Records for processing below:

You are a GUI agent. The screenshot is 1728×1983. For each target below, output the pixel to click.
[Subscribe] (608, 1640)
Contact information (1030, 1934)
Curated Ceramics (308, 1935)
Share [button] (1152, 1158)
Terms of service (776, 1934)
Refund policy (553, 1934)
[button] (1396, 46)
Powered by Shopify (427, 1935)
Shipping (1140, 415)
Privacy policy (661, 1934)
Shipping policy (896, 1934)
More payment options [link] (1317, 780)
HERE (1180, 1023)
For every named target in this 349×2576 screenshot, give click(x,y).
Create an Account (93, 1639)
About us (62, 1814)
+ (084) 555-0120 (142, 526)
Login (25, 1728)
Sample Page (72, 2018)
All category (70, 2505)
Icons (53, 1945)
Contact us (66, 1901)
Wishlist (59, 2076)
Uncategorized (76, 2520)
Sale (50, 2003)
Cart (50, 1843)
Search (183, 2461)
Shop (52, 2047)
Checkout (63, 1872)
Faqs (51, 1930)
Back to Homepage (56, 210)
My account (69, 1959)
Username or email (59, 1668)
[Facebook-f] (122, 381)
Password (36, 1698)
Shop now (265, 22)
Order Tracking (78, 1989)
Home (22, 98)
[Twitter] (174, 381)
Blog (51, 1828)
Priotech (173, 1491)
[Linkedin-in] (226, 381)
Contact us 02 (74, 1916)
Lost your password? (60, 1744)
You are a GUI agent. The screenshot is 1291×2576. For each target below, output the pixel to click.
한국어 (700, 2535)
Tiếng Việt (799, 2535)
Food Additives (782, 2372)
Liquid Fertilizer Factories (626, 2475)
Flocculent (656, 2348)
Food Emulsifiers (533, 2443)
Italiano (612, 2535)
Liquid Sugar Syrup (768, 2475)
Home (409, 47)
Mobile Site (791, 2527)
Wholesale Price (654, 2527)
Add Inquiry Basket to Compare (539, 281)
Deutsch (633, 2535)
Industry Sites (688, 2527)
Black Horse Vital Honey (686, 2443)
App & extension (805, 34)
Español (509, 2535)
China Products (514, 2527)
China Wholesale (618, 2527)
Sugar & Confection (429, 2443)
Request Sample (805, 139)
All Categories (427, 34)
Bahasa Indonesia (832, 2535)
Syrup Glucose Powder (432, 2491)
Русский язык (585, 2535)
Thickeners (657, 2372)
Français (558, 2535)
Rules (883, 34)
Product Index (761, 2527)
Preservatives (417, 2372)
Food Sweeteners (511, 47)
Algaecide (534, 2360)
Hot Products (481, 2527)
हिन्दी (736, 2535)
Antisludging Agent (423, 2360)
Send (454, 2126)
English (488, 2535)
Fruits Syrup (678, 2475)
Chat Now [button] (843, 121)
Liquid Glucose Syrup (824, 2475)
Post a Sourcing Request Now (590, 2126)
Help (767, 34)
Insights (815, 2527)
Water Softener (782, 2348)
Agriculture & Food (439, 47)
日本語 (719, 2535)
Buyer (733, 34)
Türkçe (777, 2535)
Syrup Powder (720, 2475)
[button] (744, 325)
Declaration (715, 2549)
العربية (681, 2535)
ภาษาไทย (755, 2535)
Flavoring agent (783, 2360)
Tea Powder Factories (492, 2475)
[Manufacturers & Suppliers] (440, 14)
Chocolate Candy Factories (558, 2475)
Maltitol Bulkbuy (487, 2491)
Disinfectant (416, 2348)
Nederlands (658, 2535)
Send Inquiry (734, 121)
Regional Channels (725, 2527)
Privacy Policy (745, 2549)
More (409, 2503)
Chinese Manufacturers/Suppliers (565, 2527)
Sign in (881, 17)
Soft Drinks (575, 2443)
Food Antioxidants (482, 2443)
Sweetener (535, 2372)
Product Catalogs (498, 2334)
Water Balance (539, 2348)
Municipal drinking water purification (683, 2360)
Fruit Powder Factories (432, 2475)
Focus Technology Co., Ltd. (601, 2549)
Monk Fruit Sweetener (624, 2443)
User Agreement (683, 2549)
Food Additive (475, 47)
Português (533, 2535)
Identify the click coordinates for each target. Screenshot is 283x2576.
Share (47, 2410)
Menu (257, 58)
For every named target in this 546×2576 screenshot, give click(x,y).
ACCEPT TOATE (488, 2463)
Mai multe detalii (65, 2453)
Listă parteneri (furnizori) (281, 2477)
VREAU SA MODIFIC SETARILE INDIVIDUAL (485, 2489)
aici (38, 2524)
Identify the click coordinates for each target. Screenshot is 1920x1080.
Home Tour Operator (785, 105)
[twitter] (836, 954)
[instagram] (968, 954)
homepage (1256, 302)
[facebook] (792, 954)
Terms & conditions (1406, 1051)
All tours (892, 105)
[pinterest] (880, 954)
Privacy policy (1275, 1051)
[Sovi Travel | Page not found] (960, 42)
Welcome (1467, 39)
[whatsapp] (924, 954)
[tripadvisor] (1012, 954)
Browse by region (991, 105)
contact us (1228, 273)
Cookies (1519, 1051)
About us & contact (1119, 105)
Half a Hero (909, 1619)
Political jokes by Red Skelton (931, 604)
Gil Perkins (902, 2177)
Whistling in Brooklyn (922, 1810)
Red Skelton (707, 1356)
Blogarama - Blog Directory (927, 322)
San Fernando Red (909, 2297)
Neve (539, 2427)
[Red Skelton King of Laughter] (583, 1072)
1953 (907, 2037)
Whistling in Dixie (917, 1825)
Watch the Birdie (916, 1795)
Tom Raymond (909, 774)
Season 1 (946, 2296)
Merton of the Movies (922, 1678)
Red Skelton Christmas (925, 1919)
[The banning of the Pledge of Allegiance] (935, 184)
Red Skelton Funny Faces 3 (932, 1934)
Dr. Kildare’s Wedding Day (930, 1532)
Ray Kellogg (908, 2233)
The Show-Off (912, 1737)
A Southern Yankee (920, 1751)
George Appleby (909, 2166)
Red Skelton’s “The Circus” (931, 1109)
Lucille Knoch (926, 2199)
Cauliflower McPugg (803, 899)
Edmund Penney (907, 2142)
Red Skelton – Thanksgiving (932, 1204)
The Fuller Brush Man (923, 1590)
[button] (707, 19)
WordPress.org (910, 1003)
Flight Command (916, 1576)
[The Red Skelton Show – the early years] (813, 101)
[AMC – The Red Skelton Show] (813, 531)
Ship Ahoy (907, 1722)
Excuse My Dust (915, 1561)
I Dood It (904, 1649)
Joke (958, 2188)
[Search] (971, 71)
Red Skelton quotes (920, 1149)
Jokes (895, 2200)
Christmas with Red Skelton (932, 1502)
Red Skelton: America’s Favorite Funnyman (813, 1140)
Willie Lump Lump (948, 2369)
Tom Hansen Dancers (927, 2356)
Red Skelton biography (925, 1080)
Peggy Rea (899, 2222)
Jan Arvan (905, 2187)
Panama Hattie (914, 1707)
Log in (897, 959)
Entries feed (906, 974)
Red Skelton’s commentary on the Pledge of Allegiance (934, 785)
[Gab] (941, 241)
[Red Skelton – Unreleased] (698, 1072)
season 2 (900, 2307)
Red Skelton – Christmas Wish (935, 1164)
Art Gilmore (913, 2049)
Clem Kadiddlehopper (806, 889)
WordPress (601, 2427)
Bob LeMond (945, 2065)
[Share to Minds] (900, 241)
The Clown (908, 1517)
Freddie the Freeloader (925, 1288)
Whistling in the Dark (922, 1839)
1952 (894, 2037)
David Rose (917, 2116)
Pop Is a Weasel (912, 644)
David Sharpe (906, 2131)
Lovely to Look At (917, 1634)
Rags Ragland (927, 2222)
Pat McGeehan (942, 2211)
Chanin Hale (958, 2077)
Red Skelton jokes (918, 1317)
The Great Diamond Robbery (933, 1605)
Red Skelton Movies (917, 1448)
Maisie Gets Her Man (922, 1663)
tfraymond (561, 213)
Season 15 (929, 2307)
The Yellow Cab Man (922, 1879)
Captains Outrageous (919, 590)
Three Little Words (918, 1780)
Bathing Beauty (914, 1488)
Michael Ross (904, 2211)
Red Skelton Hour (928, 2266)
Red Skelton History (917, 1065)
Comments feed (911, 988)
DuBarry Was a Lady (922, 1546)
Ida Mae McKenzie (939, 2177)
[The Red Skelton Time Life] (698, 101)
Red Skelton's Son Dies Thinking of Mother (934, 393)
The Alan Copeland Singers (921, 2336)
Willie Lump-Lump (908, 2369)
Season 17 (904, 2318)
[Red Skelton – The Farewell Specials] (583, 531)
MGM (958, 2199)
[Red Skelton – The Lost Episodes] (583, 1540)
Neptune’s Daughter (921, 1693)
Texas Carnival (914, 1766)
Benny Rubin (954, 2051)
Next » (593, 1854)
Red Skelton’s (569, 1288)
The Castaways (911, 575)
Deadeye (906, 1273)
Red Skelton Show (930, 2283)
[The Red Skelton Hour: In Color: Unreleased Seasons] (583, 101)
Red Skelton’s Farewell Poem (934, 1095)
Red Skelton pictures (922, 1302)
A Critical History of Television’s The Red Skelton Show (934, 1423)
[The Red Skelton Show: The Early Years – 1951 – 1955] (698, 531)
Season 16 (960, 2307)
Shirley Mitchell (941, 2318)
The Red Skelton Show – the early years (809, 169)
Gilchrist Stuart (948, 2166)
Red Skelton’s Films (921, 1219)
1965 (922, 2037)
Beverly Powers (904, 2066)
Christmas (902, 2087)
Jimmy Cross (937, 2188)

End of Records for processing.

Exercise aim:
Quote the data above from the line containing "App & extension (805, 34)" to the line containing "Agriculture & Food (439, 47)", inclusive, and stop.

Solution below:
App & extension (805, 34)
Español (509, 2535)
China Products (514, 2527)
China Wholesale (618, 2527)
Sugar & Confection (429, 2443)
Request Sample (805, 139)
All Categories (427, 34)
Bahasa Indonesia (832, 2535)
Syrup Glucose Powder (432, 2491)
Русский язык (585, 2535)
Thickeners (657, 2372)
Français (558, 2535)
Rules (883, 34)
Product Index (761, 2527)
Preservatives (417, 2372)
Food Sweeteners (511, 47)
Algaecide (534, 2360)
Hot Products (481, 2527)
हिन्दी (736, 2535)
Antisludging Agent (423, 2360)
Send (454, 2126)
English (488, 2535)
Fruits Syrup (678, 2475)
Chat Now [button] (843, 121)
Liquid Glucose Syrup (824, 2475)
Post a Sourcing Request Now (590, 2126)
Help (767, 34)
Insights (815, 2527)
Water Softener (782, 2348)
Agriculture & Food (439, 47)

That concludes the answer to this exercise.